_Dataset entries_
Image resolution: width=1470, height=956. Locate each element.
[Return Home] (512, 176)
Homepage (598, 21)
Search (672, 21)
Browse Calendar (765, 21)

_REQUIRED WORK_
The response should be every record above restated exactly.

_WRITTEN SOLUTION_
Image resolution: width=1470, height=956. Locate each element.
[Return Home] (512, 176)
Homepage (598, 21)
Search (672, 21)
Browse Calendar (765, 21)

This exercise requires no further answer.